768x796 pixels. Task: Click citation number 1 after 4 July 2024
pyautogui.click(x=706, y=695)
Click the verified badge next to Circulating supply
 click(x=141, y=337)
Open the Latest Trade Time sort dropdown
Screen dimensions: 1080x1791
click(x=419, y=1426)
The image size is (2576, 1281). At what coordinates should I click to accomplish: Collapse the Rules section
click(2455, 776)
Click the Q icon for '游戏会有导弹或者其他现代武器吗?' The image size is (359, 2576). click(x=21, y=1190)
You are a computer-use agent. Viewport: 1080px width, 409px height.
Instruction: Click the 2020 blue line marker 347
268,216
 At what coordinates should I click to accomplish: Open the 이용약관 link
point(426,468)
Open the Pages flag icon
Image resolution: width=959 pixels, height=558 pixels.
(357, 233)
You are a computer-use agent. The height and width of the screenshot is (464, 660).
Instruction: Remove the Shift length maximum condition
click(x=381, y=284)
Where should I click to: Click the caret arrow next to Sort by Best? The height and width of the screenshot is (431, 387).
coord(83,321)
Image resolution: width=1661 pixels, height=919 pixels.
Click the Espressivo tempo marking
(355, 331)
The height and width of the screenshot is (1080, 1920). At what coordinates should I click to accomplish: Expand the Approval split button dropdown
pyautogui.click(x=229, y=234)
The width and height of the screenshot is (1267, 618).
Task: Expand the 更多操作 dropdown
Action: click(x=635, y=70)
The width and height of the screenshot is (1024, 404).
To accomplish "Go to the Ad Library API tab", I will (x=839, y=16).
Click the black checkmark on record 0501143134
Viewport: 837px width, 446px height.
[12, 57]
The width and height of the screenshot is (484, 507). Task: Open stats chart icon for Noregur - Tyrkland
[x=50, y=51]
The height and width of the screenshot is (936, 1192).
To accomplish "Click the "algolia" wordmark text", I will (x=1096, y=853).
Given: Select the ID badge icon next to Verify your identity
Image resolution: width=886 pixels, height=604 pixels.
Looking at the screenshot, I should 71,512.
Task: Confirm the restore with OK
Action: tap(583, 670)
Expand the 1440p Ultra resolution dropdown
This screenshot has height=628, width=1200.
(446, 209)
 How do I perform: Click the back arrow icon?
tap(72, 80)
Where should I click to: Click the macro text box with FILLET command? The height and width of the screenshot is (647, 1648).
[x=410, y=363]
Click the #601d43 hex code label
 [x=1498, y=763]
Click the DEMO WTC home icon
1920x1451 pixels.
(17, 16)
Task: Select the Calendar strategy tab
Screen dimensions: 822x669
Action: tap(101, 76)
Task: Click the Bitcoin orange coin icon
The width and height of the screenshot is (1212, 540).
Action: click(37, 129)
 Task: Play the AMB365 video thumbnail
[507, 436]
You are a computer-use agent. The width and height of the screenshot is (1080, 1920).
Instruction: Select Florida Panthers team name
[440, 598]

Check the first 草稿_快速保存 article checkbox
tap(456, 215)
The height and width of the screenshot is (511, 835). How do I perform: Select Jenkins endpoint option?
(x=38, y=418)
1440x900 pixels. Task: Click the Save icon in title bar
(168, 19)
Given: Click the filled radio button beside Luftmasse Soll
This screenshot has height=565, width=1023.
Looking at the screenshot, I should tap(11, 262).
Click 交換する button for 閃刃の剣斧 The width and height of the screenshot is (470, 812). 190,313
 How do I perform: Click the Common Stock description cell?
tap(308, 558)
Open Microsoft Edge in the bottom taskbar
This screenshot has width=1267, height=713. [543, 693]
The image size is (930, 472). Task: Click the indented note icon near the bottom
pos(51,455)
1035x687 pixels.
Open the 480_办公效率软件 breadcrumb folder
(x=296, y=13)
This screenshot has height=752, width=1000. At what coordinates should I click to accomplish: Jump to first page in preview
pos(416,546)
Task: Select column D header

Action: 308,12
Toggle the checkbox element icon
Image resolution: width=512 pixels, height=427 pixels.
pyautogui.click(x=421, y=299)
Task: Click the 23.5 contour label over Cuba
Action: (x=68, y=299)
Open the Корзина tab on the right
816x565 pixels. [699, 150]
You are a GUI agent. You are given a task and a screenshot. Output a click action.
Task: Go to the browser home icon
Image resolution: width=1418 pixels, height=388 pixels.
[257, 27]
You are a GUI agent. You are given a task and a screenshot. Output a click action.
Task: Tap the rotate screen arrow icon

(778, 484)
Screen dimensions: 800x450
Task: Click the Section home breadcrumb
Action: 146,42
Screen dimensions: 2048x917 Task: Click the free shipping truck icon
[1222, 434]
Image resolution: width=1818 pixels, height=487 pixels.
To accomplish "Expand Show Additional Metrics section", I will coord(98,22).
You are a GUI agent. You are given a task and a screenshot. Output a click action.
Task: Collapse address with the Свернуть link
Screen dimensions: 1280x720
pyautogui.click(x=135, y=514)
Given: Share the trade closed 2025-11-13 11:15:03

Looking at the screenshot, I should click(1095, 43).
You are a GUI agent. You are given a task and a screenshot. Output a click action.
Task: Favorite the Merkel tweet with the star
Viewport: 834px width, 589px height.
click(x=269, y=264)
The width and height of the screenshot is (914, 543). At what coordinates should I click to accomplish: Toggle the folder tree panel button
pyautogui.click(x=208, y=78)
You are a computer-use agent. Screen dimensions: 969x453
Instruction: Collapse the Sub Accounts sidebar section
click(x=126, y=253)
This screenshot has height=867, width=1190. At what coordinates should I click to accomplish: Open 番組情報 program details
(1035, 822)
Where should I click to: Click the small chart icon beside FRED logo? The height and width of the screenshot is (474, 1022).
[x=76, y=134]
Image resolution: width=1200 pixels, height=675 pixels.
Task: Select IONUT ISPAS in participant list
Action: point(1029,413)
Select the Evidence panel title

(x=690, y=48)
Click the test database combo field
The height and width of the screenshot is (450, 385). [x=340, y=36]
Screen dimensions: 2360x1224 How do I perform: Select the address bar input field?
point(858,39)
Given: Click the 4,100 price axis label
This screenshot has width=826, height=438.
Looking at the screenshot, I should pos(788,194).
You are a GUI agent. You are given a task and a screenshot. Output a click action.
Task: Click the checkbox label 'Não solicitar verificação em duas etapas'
####
= WHAT YOU NEED TO DO =
Render the records above as a JSON list of strings, one string per line. Leave out blank lines.

= RESPONSE FOR THIS EXERCISE =
[
  "768x796 pixels. Task: Click citation number 1 after 4 July 2024",
  "pyautogui.click(x=706, y=695)",
  "Click the verified badge next to Circulating supply",
  " click(x=141, y=337)",
  "Open the Latest Trade Time sort dropdown",
  "Screen dimensions: 1080x1791",
  "click(x=419, y=1426)",
  "The image size is (2576, 1281). At what coordinates should I click to accomplish: Collapse the Rules section",
  "click(2455, 776)",
  "Click the Q icon for '游戏会有导弹或者其他现代武器吗?' The image size is (359, 2576). click(x=21, y=1190)",
  "You are a computer-use agent. Viewport: 1080px width, 409px height.",
  "Instruction: Click the 2020 blue line marker 347",
  "268,216",
  " At what coordinates should I click to accomplish: Open the 이용약관 link",
  "point(426,468)",
  "Open the Pages flag icon",
  "Image resolution: width=959 pixels, height=558 pixels.",
  "(357, 233)",
  "You are a computer-use agent. The height and width of the screenshot is (464, 660).",
  "Instruction: Remove the Shift length maximum condition",
  "click(x=381, y=284)",
  "Where should I click to: Click the caret arrow next to Sort by Best? The height and width of the screenshot is (431, 387).",
  "coord(83,321)",
  "Image resolution: width=1661 pixels, height=919 pixels.",
  "Click the Espressivo tempo marking",
  "(355, 331)",
  "The height and width of the screenshot is (1080, 1920). At what coordinates should I click to accomplish: Expand the Approval split button dropdown",
  "pyautogui.click(x=229, y=234)",
  "The width and height of the screenshot is (1267, 618).",
  "Task: Expand the 更多操作 dropdown",
  "Action: click(x=635, y=70)",
  "The width and height of the screenshot is (1024, 404).",
  "To accomplish \"Go to the Ad Library API tab\", I will (x=839, y=16).",
  "Click the black checkmark on record 0501143134",
  "Viewport: 837px width, 446px height.",
  "[12, 57]",
  "The width and height of the screenshot is (484, 507). Task: Open stats chart icon for Noregur - Tyrkland",
  "[x=50, y=51]",
  "The height and width of the screenshot is (936, 1192).",
  "To accomplish \"Click the \"algolia\" wordmark text\", I will (x=1096, y=853).",
  "Given: Select the ID badge icon next to Verify your identity",
  "Image resolution: width=886 pixels, height=604 pixels.",
  "Looking at the screenshot, I should 71,512.",
  "Task: Confirm the restore with OK",
  "Action: tap(583, 670)",
  "Expand the 1440p Ultra resolution dropdown",
  "This screenshot has height=628, width=1200.",
  "(446, 209)",
  " How do I perform: Click the back arrow icon?",
  "tap(72, 80)",
  "Where should I click to: Click the macro text box with FILLET command? The height and width of the screenshot is (647, 1648).",
  "[x=410, y=363]",
  "Click the #601d43 hex code label",
  " [x=1498, y=763]",
  "Click the DEMO WTC home icon",
  "1920x1451 pixels.",
  "(17, 16)",
  "Task: Select the Calendar strategy tab",
  "Screen dimensions: 822x669",
  "Action: tap(101, 76)",
  "Task: Click the Bitcoin orange coin icon",
  "The width and height of the screenshot is (1212, 540).",
  "Action: click(37, 129)",
  " Task: Play the AMB365 video thumbnail",
  "[507, 436]",
  "You are a computer-use agent. The width and height of the screenshot is (1080, 1920).",
  "Instruction: Select Florida Panthers team name",
  "[440, 598]",
  "Check the first 草稿_快速保存 article checkbox",
  "tap(456, 215)",
  "The height and width of the screenshot is (511, 835). How do I perform: Select Jenkins endpoint option?",
  "(x=38, y=418)",
  "1440x900 pixels. Task: Click the Save icon in title bar",
  "(168, 19)",
  "Given: Click the filled radio button beside Luftmasse Soll",
  "This screenshot has height=565, width=1023.",
  "Looking at the screenshot, I should tap(11, 262).",
  "Click 交換する button for 閃刃の剣斧 The width and height of the screenshot is (470, 812). 190,313",
  " How do I perform: Click the Common Stock description cell?",
  "tap(308, 558)",
  "Open Microsoft Edge in the bottom taskbar",
  "This screenshot has width=1267, height=713. [543, 693]",
  "The image size is (930, 472). Task: Click the indented note icon near the bottom",
  "pos(51,455)",
  "1035x687 pixels.",
  "Open the 480_办公效率软件 breadcrumb folder",
  "(x=296, y=13)",
  "This screenshot has height=752, width=1000. At what coordinates should I click to accomplish: Jump to first page in preview",
  "pos(416,546)",
  "Task: Select column D header",
  "Action: 308,12",
  "Toggle the checkbox element icon",
  "Image resolution: width=512 pixels, height=427 pixels.",
  "pyautogui.click(x=421, y=299)",
  "Task: Click the 23.5 contour label over Cuba",
  "Action: (x=68, y=299)",
  "Open the Корзина tab on the right",
  "816x565 pixels. [699, 150]",
  "You are a GUI agent. You are given a task and a screenshot. Output a click action.",
  "Task: Go to the browser home icon",
  "Image resolution: width=1418 pixels, height=388 pixels.",
  "[257, 27]",
  "You are a GUI agent. You are given a task and a screenshot. Output a click action.",
  "Task: Tap the rotate screen arrow icon",
  "(778, 484)",
  "Screen dimensions: 800x450",
  "Task: Click the Section home breadcrumb",
  "Action: 146,42",
  "Screen dimensions: 2048x917 Task: Click the free shipping truck icon",
  "[1222, 434]",
  "Image resolution: width=1818 pixels, height=487 pixels.",
  "To accomplish \"Expand Show Additional Metrics section\", I will coord(98,22).",
  "You are a GUI agent. You are given a task and a screenshot. Output a click action.",
  "Task: Collapse address with the Свернуть link",
  "Screen dimensions: 1280x720",
  "pyautogui.click(x=135, y=514)",
  "Given: Share the trade closed 2025-11-13 11:15:03",
  "Looking at the screenshot, I should click(1095, 43).",
  "You are a GUI agent. You are given a task and a screenshot. Output a click action.",
  "Task: Favorite the Merkel tweet with the star",
  "Viewport: 834px width, 589px height.",
  "click(x=269, y=264)",
  "The width and height of the screenshot is (914, 543). At what coordinates should I click to accomplish: Toggle the folder tree panel button",
  "pyautogui.click(x=208, y=78)",
  "You are a computer-use agent. Screen dimensions: 969x453",
  "Instruction: Collapse the Sub Accounts sidebar section",
  "click(x=126, y=253)",
  "This screenshot has height=867, width=1190. At what coordinates should I click to accomplish: Open 番組情報 program details",
  "(1035, 822)",
  "Where should I click to: Click the small chart icon beside FRED logo? The height and width of the screenshot is (474, 1022).",
  "[x=76, y=134]",
  "Image resolution: width=1200 pixels, height=675 pixels.",
  "Task: Select IONUT ISPAS in participant list",
  "Action: point(1029,413)",
  "Select the Evidence panel title",
  "(x=690, y=48)",
  "Click the test database combo field",
  "The height and width of the screenshot is (450, 385). [x=340, y=36]",
  "Screen dimensions: 2360x1224 How do I perform: Select the address bar input field?",
  "point(858,39)",
  "Given: Click the 4,100 price axis label",
  "This screenshot has width=826, height=438.",
  "Looking at the screenshot, I should pos(788,194).",
  "You are a GUI agent. You are given a task and a screenshot. Output a click action.",
  "Task: Click the checkbox label 'Não solicitar verificação em duas etapas'"
]